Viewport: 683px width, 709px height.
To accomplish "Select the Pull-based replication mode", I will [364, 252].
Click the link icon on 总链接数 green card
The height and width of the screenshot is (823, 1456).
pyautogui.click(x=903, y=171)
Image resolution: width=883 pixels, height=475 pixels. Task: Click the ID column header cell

==

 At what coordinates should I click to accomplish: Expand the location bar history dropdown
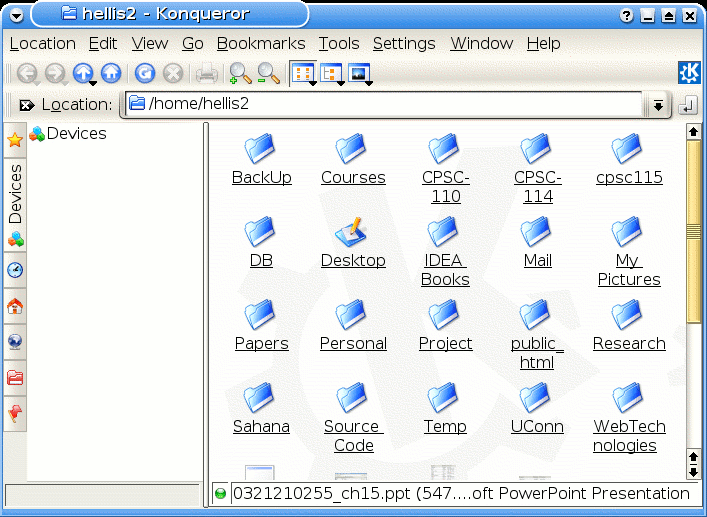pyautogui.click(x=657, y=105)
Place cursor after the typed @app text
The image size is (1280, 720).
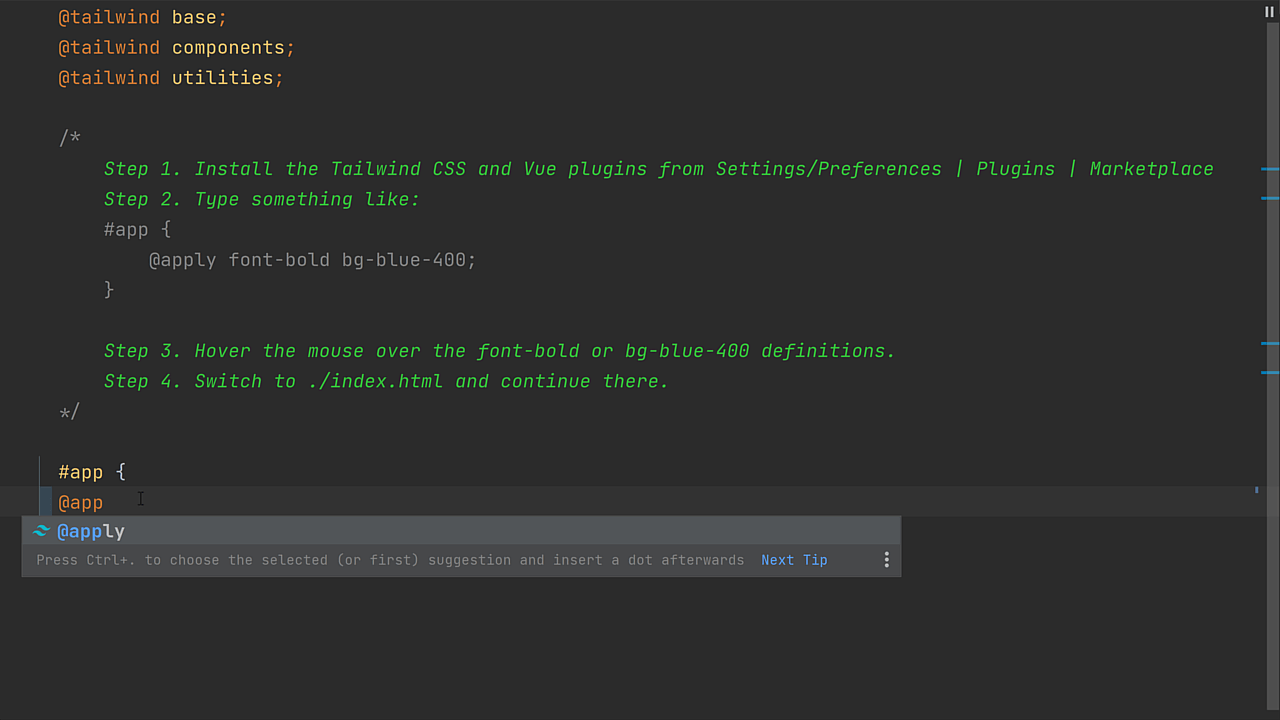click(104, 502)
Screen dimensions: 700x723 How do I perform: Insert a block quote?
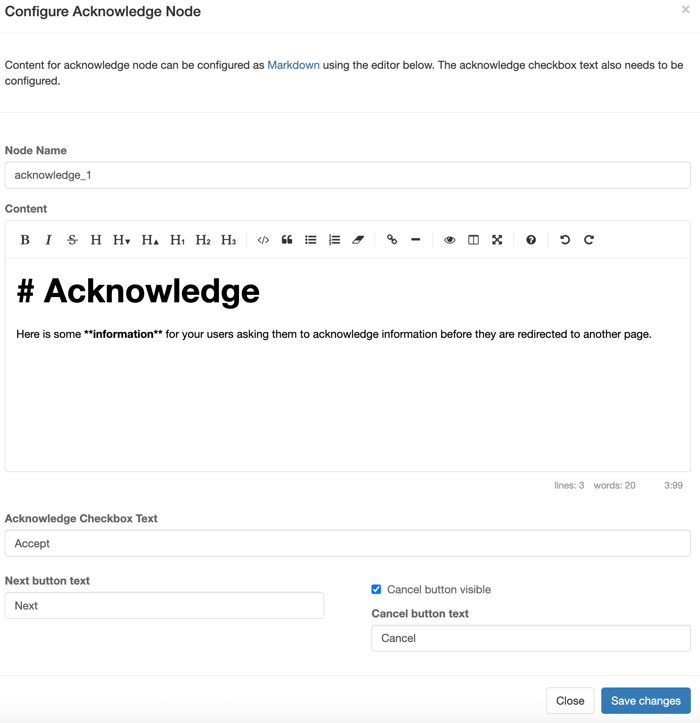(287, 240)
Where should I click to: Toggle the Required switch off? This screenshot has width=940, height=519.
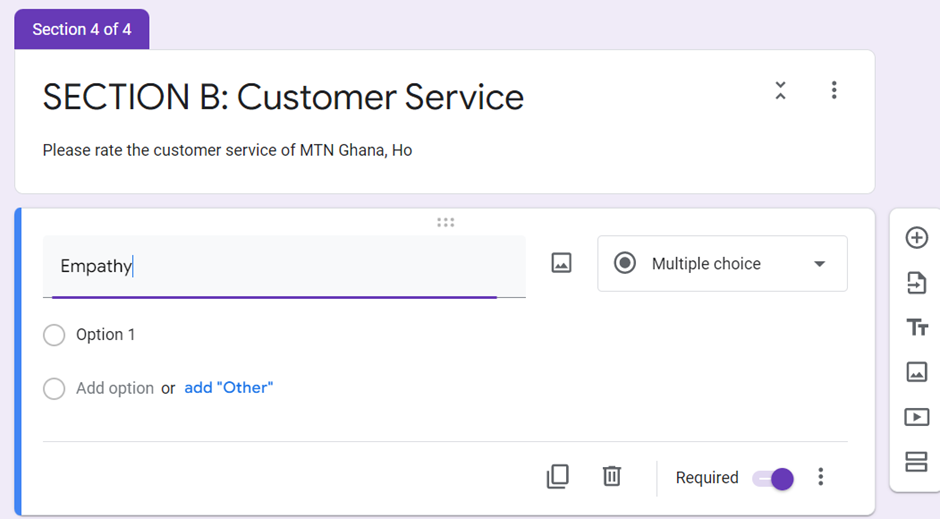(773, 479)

* * *

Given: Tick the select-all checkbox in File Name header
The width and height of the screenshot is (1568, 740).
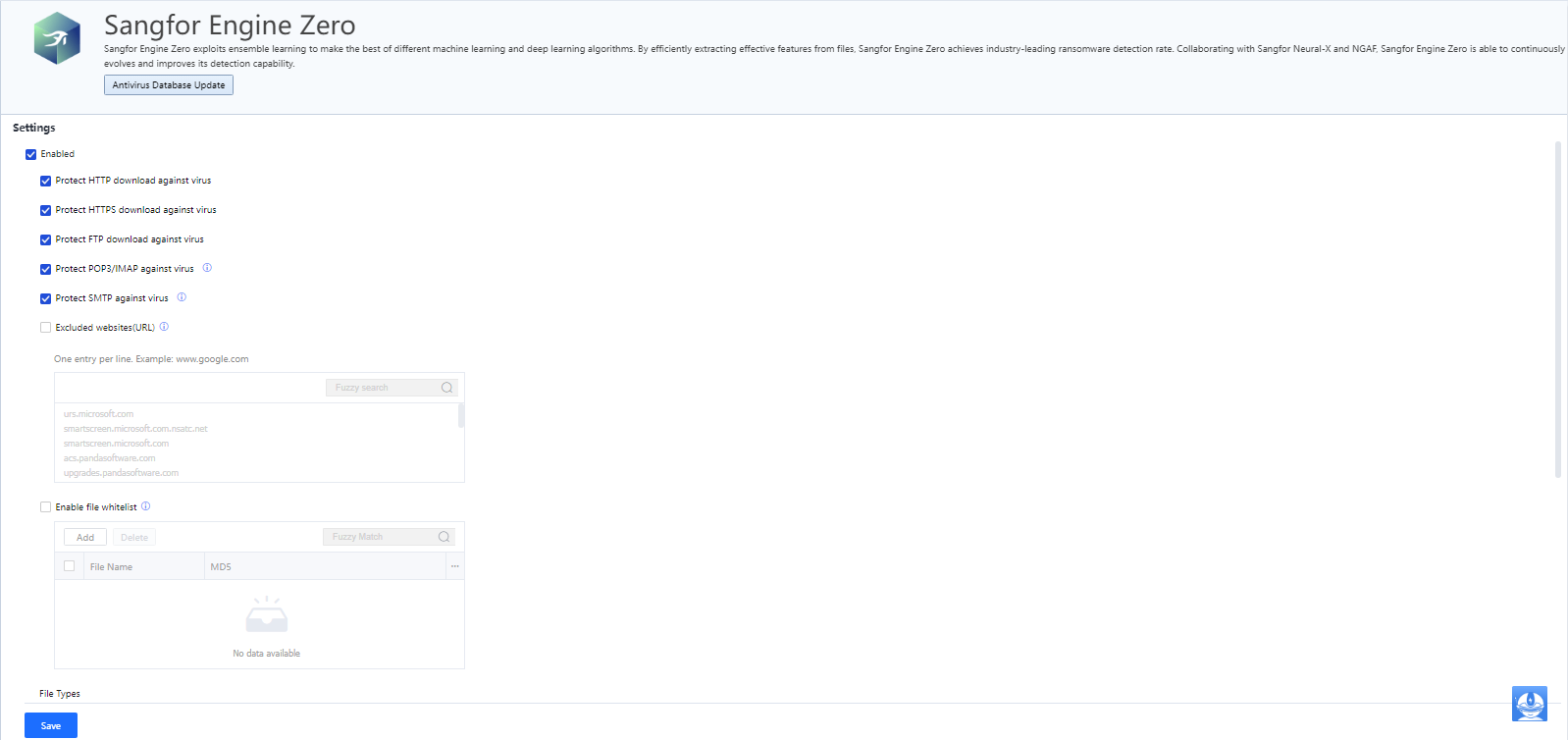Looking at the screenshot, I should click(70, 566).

_WORK TO COMPLETE_
Check each line of the entries above for the string "header", and return those that contain it.

_EXPECTED ANSWER_
Image resolution: width=883 pixels, height=475 pixels. Task: Click the ID column header cell
Given: Tick the select-all checkbox in File Name header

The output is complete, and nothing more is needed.